More important, Hui says, ChemPartner has so far been managed like a family-owned firm, and it needs to become more professional. He expects the private firm he partners with to advise ChemPartner on how to reorganize its management and prepare for a listing on a stock market.

Morningside Group, perhaps the largest investor in China's life sciences industry, gets intimately involved in managing the companies in which it invests. One of the founders of Morningside, Gerald L. Chan, is a member of the Chan family that founded Hang Lung, a major real estate group based in Hong Kong. Chan, who shuttles between Shanghai, Hong Kong, and Massachusetts, has been a professional investor for 20 years. He received a Ph.D. in radiation biology at Harvard University and did postdoctoral training at Dana-Farber Cancer Institute in Boston.

Whereas Morningside started investing in the U.S. biotech sector in the early 1990s and Chinese Internet companies about 10 years ago, Chan says, the firm began to pay attention to Chinese life sciences only in the past five years.

"When I first started living in China in 1993," Chan recalls, "the life sciences labs were decimated; there was nothing there." But in the past five years, he says, the industry has come to life, primarily owing to the large-scale return of Chinese scientists trained abroad. This is especially true in Shanghai, he notes.

As Chan describes it, Morningside operates what amounts to a virtual drug discovery company working on several compounds simultaneously. Morningside licenses promising intellectual properties from American universities. It then forms companies to perform further development work on the compounds. The drug development work is done in-house, as well as outsourced to contract research organizations in China.

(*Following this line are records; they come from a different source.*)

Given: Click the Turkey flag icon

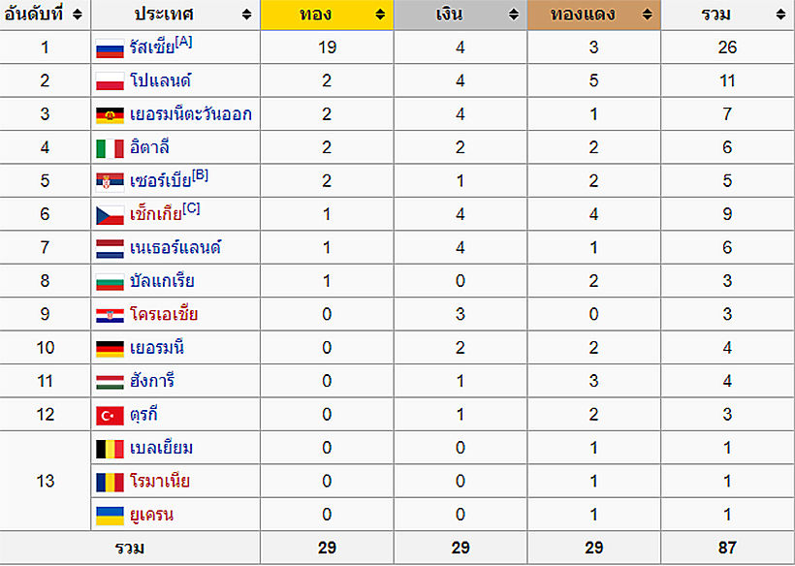Looking at the screenshot, I should pos(110,416).
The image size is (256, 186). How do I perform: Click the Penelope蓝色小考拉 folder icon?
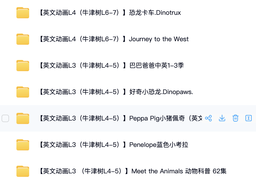pos(23,145)

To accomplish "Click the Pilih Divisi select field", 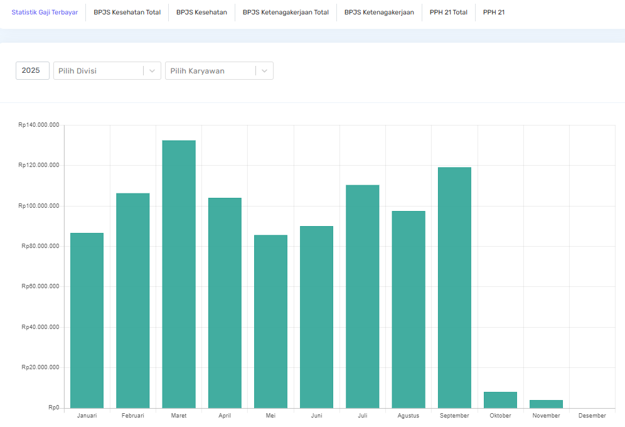I will pos(99,71).
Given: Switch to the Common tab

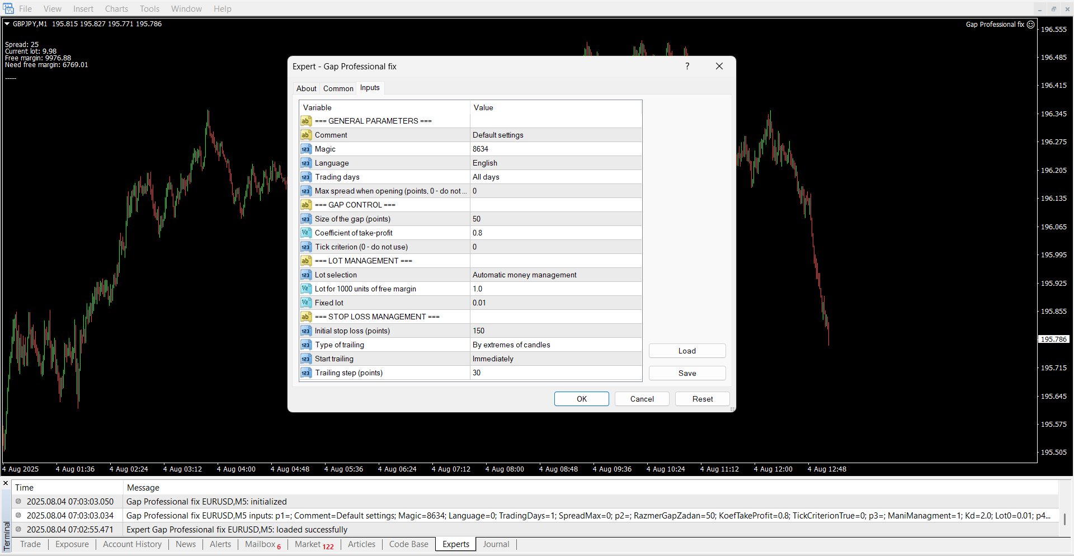Looking at the screenshot, I should tap(338, 88).
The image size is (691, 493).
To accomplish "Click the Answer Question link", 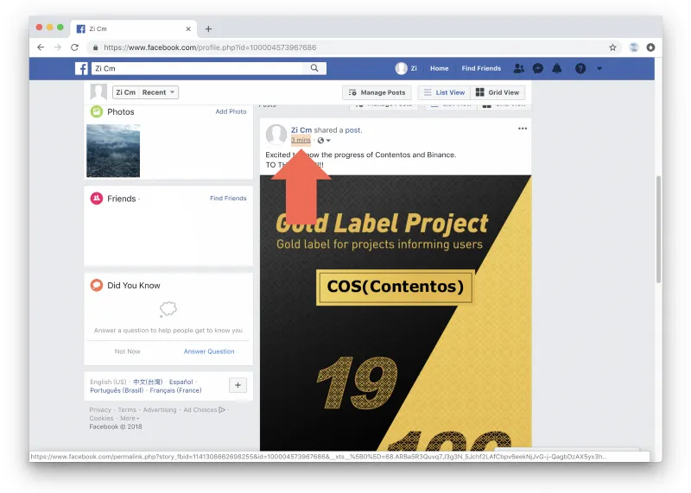I will 209,351.
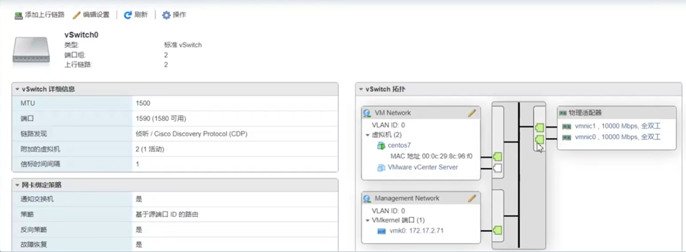Open edit settings (编辑设置) pencil icon
686x252 pixels.
click(x=77, y=15)
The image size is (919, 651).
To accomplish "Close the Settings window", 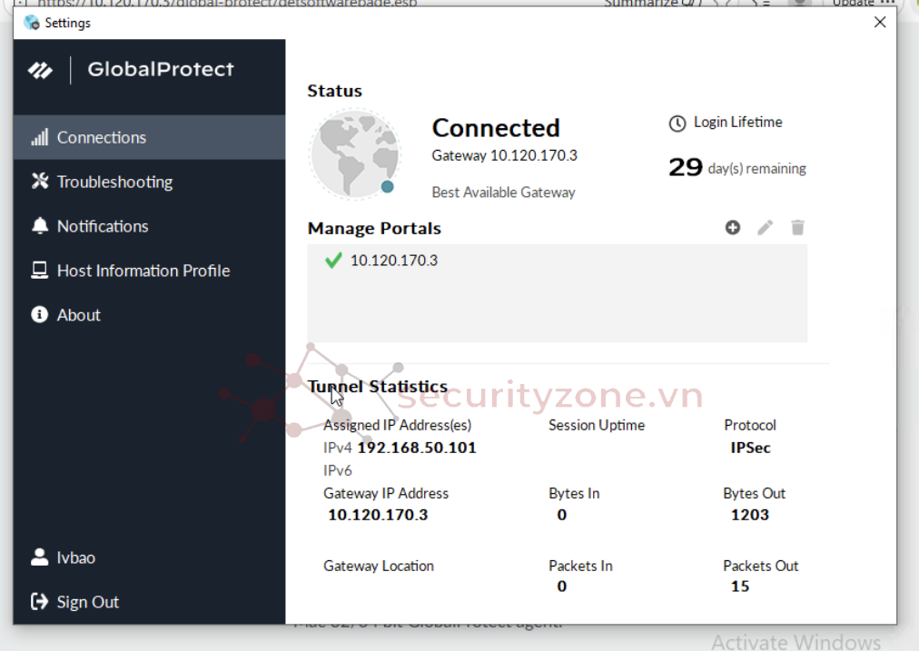I will tap(879, 23).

The firms in the Morningside portfolio are typically headed by the original inventors of the compounds. Several of the portfolio companies are housed in Morningside's incubator building in Shanghai's Pudong district. In addition to materially supporting the companies, Morningside works closely with the inventors of the intellectual properties that gave rise to the companies in the portfolio by involving them as advisers or executives. The corporate staff of Morningside includes professionals with U.S. experience in both preclinical and clinical development.

Morningside has yet to bring a drug to market, but that does not worry Chan. One of his drugs is undergoing Phase II clinical trials in Australia, and he expects another will soon gain approval for launch in China. "The portfolio is still young," he explains.

To develop a drug in China, where the cost of research is low, and then launch it in a Western country is the stuff of investors' dreams. To launch it in China is the next best thing because the country is expected to be the world's second largest market for pharmaceuticals by 2020.